§ **Exercise description**
Starting with the line where "Task: Sort by Цена column header" appears, print every line through the end of the entries below exactly as it stands, and leave out the pictures.

(Data items)
BEGIN
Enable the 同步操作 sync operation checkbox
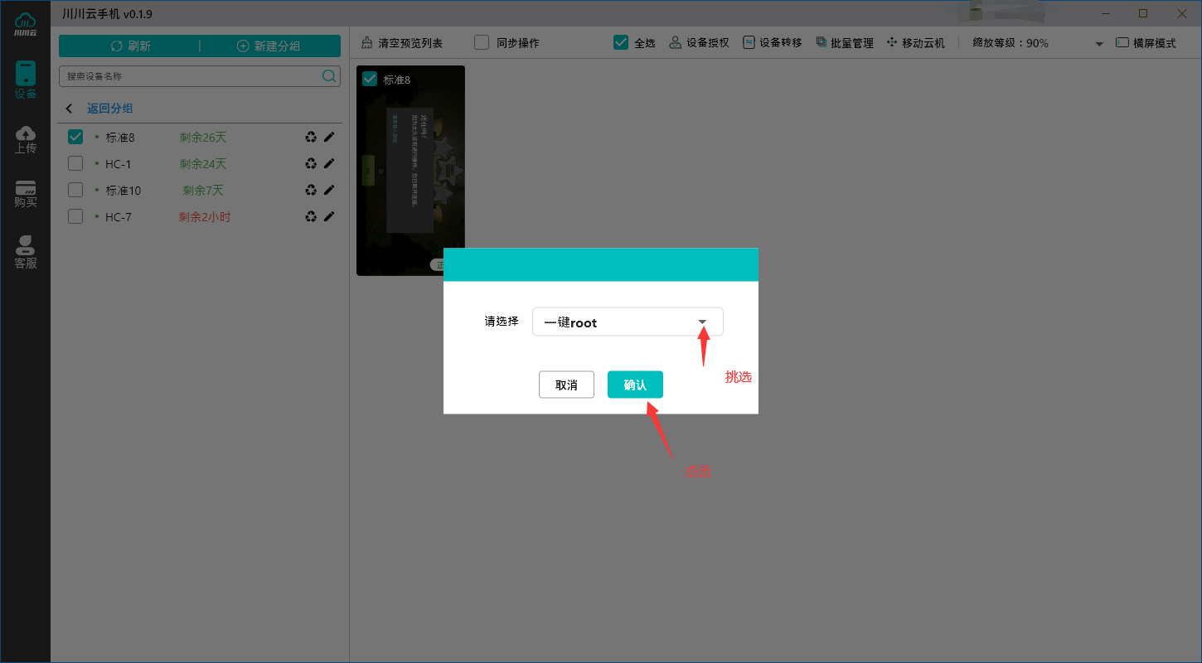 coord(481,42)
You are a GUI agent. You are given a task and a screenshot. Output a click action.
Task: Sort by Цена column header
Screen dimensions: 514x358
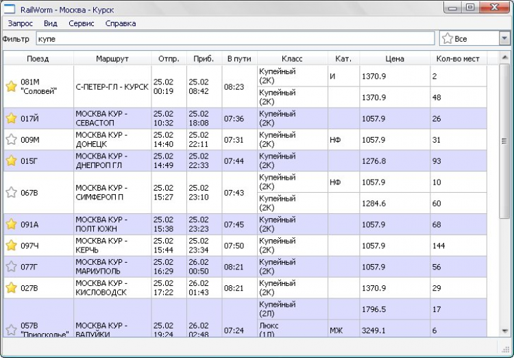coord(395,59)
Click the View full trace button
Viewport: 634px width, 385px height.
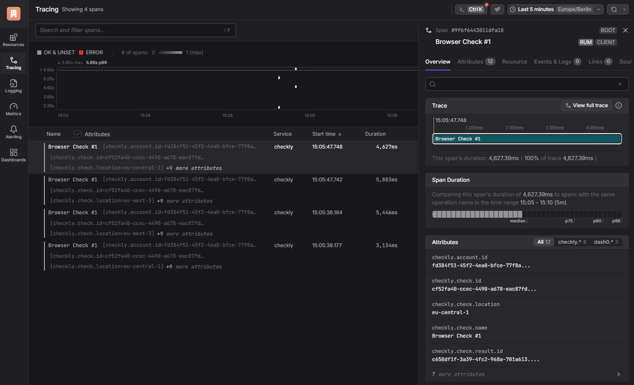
END
§ **Your response**
Task: Sort by Цена column header
Screen dimensions: 514x358
coord(395,59)
Click the View full trace button
Viewport: 634px width, 385px height.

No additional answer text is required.